Il doit en être de la bande dessinée dans la presse comme de la chanson française à la radio : il doit y avoir des quotas. Pour la BD, les quotas doivent être tellement bas que les journaux peuvent se libérer de leurs obligations annuelles en une seule fois, en janvier, à l’occasion du Festival de la bande dessinée d’Angoulême.

La plupart des quotidiens ou des magazines se contenteront d’un papier bien-pensant, un rappels aux grands aînés, Tintin et Asterix (dans la presse les personnages de bande dessinée n’ont pas d’auteurs, ils existent pas eux mêmes) et un focus sur les petits nouveaux qui en fonction de l’inspiration seront appelés « la relève », « la génération montante » ou « les nouvelles stars du 9ème Art ». Mais quelle que soit la dénomination, ce seront généralement les mêmes : Boulet, Pénélope Bagieu et Bastien Vivès.

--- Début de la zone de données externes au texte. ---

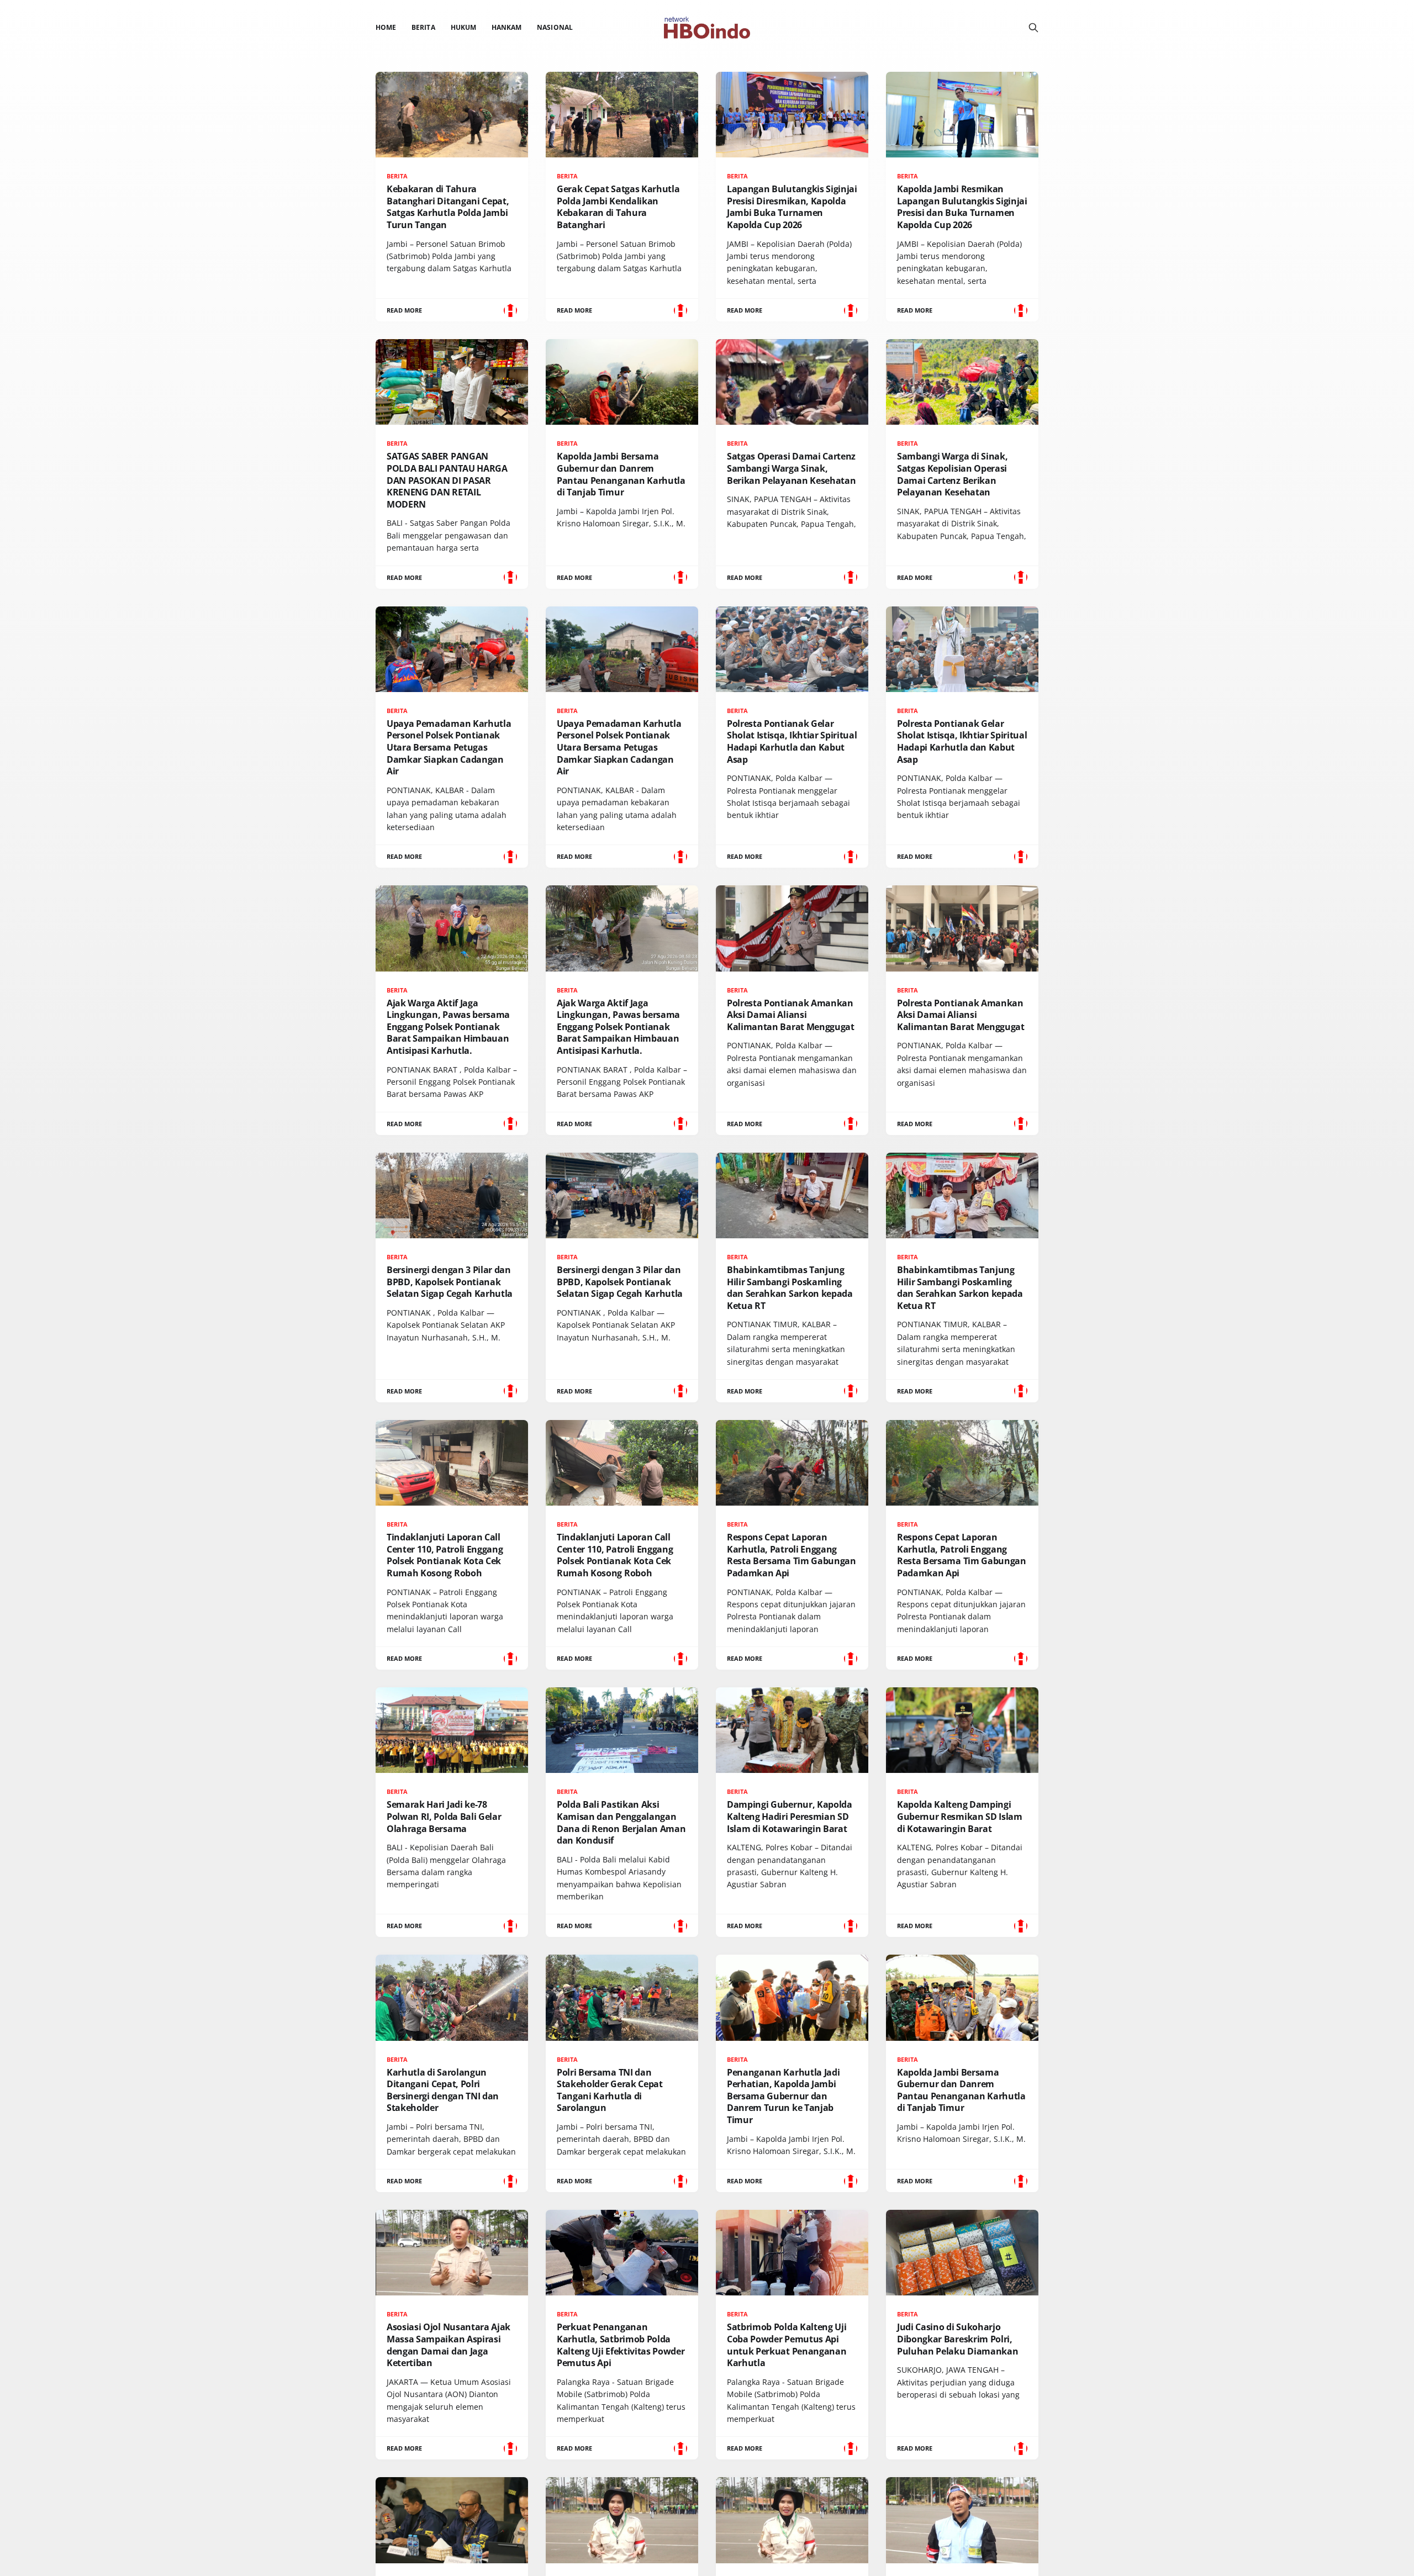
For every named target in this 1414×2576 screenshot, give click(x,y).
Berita (423, 27)
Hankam (506, 27)
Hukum (463, 27)
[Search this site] (1033, 27)
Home (386, 27)
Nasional (554, 27)
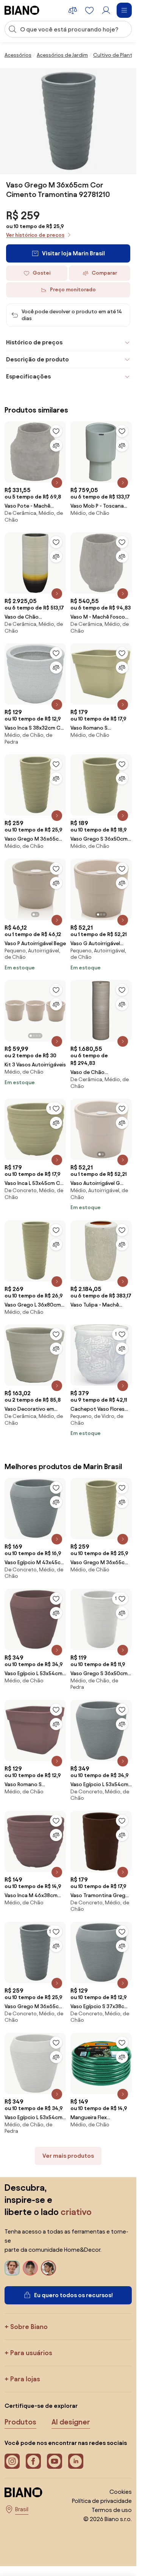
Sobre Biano (29, 2326)
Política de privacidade (102, 2501)
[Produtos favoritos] (89, 10)
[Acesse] (106, 10)
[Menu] (124, 10)
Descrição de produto (37, 359)
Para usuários (31, 2352)
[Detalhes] (56, 482)
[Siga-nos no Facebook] (33, 2461)
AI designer (70, 2422)
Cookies (120, 2491)
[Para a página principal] (22, 10)
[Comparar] (56, 445)
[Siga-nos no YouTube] (54, 2461)
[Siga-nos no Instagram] (12, 2461)
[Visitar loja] (68, 121)
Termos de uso (112, 2510)
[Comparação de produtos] (72, 10)
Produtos (20, 2422)
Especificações (28, 376)
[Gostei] (56, 431)
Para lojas (25, 2378)
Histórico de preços (34, 342)
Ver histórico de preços (35, 235)
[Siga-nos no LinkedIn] (75, 2461)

Télérama et Libération en feront traditionnellement un peu plus en ouvrant leurs pages à des dessinateurs de BD. On pourra ainsi lire une planche inédite d’untel (Davodeau, Vivès, Oubrerie, Harambat, Sapin, Boulet, Bagieu, Jul et Meurisse dans le cas de Télérama) ou admirer le dessin d’un autre répondant à un article d’actualité (ce qu’a fait Libération les années précédentes).

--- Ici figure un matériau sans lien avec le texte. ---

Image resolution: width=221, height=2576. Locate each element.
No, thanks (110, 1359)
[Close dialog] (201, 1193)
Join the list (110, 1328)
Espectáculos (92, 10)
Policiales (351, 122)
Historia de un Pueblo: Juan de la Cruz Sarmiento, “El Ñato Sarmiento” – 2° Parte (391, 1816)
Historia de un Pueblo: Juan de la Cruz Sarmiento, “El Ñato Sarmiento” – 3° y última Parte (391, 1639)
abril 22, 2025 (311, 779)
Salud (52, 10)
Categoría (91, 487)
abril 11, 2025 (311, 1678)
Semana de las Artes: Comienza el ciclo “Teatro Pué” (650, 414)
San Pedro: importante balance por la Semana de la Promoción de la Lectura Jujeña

Télérama a ouvert le bal aujourd’hui avec une très belle couverture de Bastien Vivès ; et un titre qui en dit long, « neuf dessinateurs infiltrent nos pages« . Vous noterez le choix du mot « infiltrer » ; comme s’ils s’étaient introduits frauduleusement.

Pour Libé, le jour de tolérance, ça sera demain jeudi.

3 comments on “Janvier : le mois de la tolérance BD dans la presse
  1. Je regrette que Google n’ait pas poussé son défi à la presse française jusqu’au bout, à savoir cesser l’indexation de cette presse dans son moteur. Personne ne s’en serait plaint, selon moi, puisque la faillite des principaux titres de presse était entamée bien avant que le web n’explose, due au désintérêt grandissant du public.
    Sans doute Google a cédé à des pressions beaucoup plus fortes que celles de la presse, puisqu’on voit que le président de la République est monté au créneau en personne. Autant la contribution financière de Google aux fournisseurs d’accès paraît logique, pour contribuer à la logistique, autant cette subvention de 80 millions d’euros à la presse française est absurde. On voit que c’est le même argument qui est opposé à la démocratisation de l’info, que celui qui est opposé à la démocratisation en général : le professionnalisme et l’expertise ; alors même que les professionnels et les experts ont été dépassés par le phénomène de la presse « gratuite », puis du web.
    Et la BD dans tout ça ? Eh bien elle ne se porte pas trop mal, aussi bien les titres en kiosque, que les blogs et sites qui lui sont dédiés. Elle se porterait mieux en kiosque encore, si les réseaux de distribution n’étaient pas seulement accessibles en pratique à des groupes de presse industriels.